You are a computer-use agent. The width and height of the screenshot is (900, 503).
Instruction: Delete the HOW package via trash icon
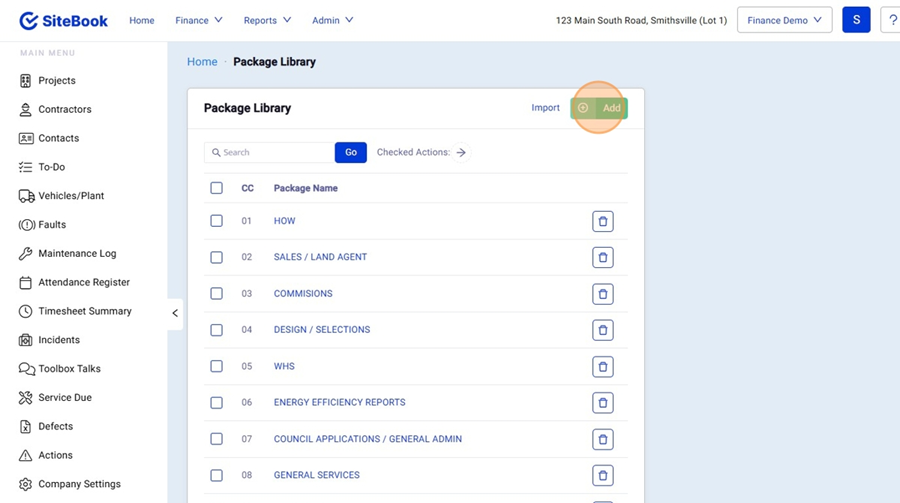[x=602, y=221]
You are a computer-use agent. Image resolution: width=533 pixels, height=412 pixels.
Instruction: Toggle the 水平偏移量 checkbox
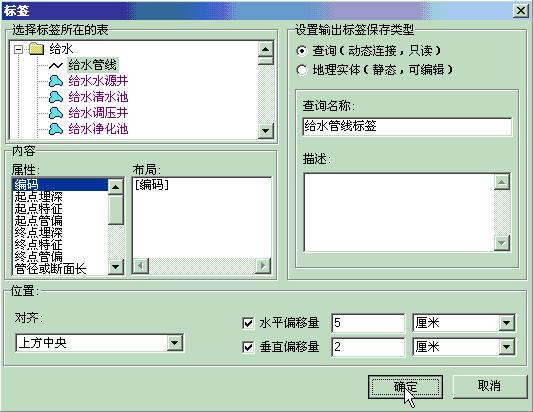(248, 323)
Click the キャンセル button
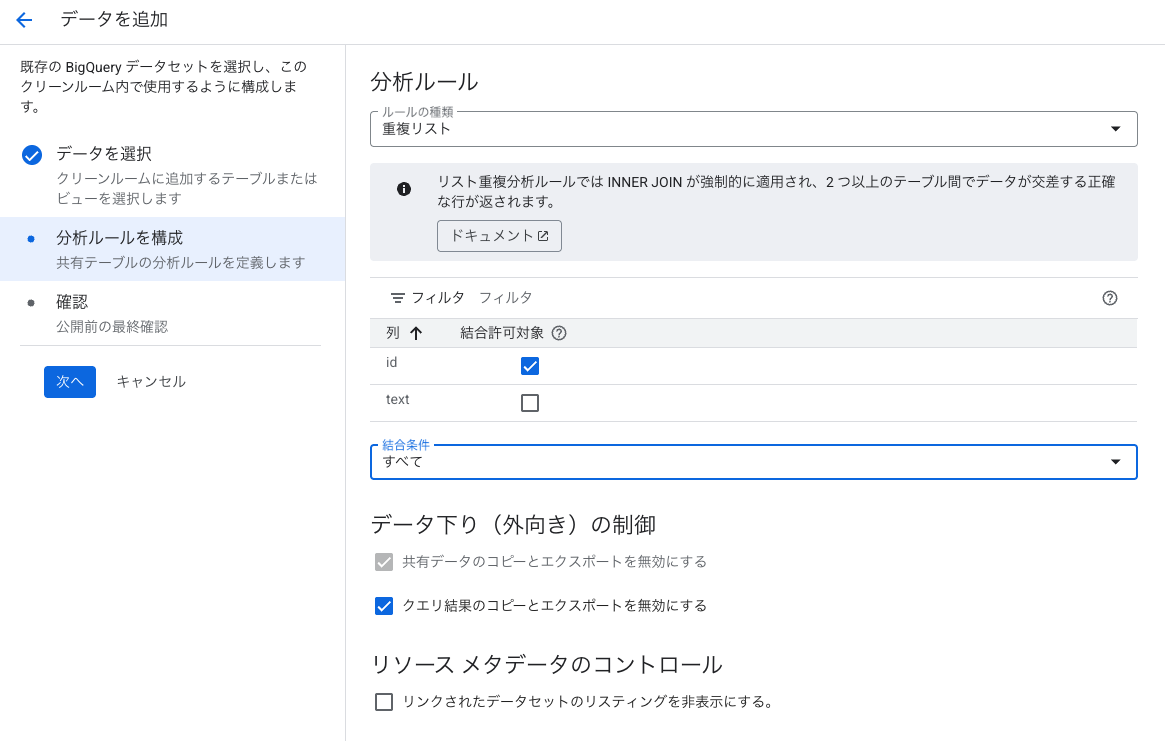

_Problem_
Check the records above and copy each line that has the string "agent".

_Written answer_
You are a computer-use agent. The width and height of the screenshot is (900, 503).
You are a computer-use agent. Image resolution: width=533 pixels, height=412 pixels.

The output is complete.